(Stored data)
+++
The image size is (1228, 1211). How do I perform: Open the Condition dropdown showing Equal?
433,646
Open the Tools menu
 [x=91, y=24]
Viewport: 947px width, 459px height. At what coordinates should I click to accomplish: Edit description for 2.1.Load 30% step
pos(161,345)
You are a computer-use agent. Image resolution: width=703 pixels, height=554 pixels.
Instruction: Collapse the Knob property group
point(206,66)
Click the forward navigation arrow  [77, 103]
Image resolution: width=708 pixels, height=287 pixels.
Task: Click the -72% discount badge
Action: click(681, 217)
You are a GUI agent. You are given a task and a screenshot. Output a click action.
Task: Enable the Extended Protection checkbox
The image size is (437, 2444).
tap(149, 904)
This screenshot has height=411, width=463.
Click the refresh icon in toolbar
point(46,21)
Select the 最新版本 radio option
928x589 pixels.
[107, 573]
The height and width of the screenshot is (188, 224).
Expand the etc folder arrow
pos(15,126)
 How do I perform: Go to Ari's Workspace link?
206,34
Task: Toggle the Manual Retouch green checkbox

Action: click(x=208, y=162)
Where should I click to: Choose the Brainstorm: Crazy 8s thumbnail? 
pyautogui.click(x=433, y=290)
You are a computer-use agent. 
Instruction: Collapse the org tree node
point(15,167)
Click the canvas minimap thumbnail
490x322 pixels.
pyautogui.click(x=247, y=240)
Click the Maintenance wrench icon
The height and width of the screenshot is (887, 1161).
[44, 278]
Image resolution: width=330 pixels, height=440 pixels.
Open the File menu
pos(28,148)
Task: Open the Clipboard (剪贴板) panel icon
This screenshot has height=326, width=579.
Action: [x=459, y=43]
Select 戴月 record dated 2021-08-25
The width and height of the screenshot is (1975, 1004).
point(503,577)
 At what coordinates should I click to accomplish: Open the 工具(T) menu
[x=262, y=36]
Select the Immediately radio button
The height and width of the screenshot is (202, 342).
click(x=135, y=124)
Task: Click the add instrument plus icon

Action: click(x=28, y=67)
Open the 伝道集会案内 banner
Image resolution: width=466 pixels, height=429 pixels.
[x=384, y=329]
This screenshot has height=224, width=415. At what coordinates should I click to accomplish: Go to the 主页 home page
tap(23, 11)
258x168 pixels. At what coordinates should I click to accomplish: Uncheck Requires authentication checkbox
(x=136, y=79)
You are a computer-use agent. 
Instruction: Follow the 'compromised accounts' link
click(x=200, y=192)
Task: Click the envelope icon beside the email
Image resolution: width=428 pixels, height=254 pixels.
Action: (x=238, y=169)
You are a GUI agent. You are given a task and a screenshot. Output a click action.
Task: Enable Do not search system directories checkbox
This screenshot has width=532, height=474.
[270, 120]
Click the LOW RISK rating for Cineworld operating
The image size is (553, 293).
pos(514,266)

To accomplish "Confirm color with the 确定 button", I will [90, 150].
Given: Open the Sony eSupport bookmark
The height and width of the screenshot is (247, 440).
+++
## WHAT YOU HAVE TO DO
Copy exactly the line containing "Task: Click the envelope" and each line after it through the end of the records above.

## EXPECTED ANSWER
Task: Click the envelope icon beside the email
Image resolution: width=428 pixels, height=254 pixels.
Action: (x=238, y=169)
You are a GUI agent. You are given a task and a screenshot. Output a click action.
Task: Enable Do not search system directories checkbox
This screenshot has width=532, height=474.
[270, 120]
Click the LOW RISK rating for Cineworld operating
The image size is (553, 293).
pos(514,266)

To accomplish "Confirm color with the 确定 button", I will [90, 150].
Given: Open the Sony eSupport bookmark
The height and width of the screenshot is (247, 440).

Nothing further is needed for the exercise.